In its sophomore season, Noah Hawley tried to do something even more epic than the Emmy winning first season. He and his writers not only proved it was possible, they were spectacular in doing so. Starting from a triple homicide, dozens of characters across three states were involved in a Grand Guingol of blood, family issues, twist after twist, and the instability of the late 1970’s, all climaxing in the Sioux Fall Massacre that was hinted at in Season 1. The series even managed to have a cameo of Ronald Reagan, but there was no city on a hill for most of those involved, even those few who survived. Had the Emmys taken place last January, it assuredly would have swept all the major awards. As it is, there’s probably going to be several in the series future.
‘The Night Manager’ (AMC)
John Le Carre has always managed to fit better on the small screen then the large one, and in this six-parter, we found ourselves in the midst of one of the more suspenseful cat and mouse games for the 2015–2016. From the brilliant performances from a superb cast, this espionage thriller, updated by the man himself, was one of the best retellings of his own works in quite some time.
‘The People V. O.J. Simpson: American Crime Story (FX)
I thought I knew everything there was to know about the biggest media event of the last quarter century. Turns out, not so much. And watching some of the best character actors in either media play some of that events most memorable figures was a lot more entertaining and raised the bar for scripted true-crime drama. This may be Ryan Murphy most unvarnished, plainest hour — and not coincidentally, its one of his best.
‘Show Me A Hero’ (HBO)
David Simon is more than familiar with taking issues about race and social situations and making it dramatically accessible.

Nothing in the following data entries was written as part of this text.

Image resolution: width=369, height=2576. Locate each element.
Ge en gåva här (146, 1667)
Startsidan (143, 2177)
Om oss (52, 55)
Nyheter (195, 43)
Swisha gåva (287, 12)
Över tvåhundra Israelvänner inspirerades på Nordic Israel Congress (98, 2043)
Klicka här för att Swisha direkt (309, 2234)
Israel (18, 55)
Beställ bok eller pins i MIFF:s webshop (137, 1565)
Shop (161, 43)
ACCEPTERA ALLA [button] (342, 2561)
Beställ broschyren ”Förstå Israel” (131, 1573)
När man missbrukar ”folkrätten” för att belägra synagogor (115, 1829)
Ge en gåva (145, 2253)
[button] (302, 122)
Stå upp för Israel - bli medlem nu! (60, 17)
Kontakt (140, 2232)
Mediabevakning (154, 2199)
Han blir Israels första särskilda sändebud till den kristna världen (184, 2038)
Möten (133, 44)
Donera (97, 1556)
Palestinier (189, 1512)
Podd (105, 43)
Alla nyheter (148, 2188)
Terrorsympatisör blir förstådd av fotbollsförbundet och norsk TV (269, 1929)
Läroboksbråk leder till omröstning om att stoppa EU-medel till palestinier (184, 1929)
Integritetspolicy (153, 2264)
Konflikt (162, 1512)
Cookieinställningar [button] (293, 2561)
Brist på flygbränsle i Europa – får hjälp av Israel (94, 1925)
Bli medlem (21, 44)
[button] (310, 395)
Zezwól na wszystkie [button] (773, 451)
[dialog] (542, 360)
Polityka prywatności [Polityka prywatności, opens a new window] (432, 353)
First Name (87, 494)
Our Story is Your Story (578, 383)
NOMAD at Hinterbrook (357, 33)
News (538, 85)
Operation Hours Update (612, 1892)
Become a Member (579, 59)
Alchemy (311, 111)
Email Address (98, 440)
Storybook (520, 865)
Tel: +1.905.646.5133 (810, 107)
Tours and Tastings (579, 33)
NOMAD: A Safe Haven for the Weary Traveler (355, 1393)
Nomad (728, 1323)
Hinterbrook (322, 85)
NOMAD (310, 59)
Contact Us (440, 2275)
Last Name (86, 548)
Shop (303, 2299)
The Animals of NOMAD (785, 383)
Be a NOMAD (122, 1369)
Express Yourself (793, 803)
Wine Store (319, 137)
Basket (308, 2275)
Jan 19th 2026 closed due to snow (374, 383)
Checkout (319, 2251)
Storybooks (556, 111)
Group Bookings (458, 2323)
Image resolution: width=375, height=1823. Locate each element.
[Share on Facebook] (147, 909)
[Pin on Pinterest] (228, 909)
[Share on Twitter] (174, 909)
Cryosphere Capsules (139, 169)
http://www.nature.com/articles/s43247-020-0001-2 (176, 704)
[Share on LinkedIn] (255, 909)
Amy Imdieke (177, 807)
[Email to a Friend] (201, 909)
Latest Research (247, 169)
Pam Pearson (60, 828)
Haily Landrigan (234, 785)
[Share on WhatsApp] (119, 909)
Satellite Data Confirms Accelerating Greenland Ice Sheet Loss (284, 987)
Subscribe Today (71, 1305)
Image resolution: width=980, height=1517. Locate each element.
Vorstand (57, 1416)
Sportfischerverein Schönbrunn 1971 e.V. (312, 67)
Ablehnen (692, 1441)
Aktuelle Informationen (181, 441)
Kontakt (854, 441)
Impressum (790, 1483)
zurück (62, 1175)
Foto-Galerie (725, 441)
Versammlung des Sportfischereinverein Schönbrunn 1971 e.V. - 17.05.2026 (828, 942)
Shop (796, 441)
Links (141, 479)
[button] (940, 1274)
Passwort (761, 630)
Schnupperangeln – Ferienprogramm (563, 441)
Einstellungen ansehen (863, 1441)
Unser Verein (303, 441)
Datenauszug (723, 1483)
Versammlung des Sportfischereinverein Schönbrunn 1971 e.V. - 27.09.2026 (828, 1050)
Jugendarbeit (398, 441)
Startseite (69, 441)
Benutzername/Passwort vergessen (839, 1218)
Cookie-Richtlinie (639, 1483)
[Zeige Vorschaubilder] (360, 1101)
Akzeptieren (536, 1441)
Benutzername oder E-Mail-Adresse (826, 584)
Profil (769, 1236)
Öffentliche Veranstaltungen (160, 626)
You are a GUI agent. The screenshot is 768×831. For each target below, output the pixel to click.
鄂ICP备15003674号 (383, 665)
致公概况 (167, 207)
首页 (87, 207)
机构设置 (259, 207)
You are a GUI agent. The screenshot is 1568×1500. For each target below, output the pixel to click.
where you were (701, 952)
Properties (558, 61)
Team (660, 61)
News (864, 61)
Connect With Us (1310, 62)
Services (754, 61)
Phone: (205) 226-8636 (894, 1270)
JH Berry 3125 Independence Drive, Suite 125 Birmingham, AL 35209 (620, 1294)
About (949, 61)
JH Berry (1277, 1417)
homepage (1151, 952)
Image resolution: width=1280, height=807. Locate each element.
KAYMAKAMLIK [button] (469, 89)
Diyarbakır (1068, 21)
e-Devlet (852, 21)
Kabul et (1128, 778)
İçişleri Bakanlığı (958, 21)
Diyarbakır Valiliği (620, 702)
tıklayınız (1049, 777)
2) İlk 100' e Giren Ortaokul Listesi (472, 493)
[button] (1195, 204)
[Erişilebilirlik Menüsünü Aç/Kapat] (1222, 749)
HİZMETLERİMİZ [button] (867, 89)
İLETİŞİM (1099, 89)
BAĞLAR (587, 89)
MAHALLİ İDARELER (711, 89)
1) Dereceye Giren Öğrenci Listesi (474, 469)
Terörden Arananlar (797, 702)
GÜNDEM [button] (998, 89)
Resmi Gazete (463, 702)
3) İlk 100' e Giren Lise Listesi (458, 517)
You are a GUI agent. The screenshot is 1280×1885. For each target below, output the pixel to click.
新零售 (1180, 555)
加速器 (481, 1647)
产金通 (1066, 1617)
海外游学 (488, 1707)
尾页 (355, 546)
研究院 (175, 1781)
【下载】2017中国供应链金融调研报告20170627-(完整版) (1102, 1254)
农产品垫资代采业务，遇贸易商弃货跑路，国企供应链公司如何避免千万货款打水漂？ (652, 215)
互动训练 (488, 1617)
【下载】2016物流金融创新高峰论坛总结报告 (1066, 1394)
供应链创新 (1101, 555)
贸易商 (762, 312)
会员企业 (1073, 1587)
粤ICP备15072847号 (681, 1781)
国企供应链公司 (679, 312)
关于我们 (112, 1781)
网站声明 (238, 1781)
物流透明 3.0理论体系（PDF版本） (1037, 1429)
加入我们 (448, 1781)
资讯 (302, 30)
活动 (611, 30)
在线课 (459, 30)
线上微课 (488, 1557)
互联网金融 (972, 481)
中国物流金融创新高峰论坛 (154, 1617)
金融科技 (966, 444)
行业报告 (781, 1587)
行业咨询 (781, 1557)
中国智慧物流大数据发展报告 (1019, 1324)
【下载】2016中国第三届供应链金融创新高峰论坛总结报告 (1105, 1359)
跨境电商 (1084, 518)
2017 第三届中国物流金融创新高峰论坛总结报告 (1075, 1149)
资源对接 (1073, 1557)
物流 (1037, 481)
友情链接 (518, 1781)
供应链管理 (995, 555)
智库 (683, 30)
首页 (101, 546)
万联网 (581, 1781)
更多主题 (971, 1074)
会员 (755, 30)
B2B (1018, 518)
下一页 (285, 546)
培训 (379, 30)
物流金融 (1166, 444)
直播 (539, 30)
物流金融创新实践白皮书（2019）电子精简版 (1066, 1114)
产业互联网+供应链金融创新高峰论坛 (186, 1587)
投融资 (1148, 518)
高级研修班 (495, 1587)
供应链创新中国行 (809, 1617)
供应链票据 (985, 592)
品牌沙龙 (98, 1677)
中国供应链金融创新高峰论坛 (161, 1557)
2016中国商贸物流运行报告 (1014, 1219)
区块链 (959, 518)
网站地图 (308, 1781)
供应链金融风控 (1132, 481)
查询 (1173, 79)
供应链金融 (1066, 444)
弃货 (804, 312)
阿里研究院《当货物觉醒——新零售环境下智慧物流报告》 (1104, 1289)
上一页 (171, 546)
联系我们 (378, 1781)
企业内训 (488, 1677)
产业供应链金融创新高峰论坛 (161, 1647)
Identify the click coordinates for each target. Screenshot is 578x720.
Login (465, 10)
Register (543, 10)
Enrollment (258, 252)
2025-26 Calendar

Here, working with fellow cultural artist Paul Haggis, he took the true story of Public Housing in Yonkers in the 1980s, and (big surprise considering the source) turned it into a deeply human story about class and race still incredibly relevant today. Simon has been shunned by the Emmys all too often; hopefully this time, he’ll get fair treatment.
‘The X-Files’ (Fox)
This spot is far more likely to be filled by the gaudier, excessive, and overblown ‘American Horror Story: Hotel’. And admittedly, this revival was something of a mixed bag. But when it dealt with the more human elements of our heroes lives — perhaps most tragically when it came to the passing of Scully’s mother — it reminded us of the heart this series and the pull these characters have. And it’s finest hour — ‘Mulder & Scully Meet The Were-Beast’ — demonstrated just how delightful this series could be when it remembered not to take itself too seriously. It’s a long shot, but it was better than some of the other likely nominees.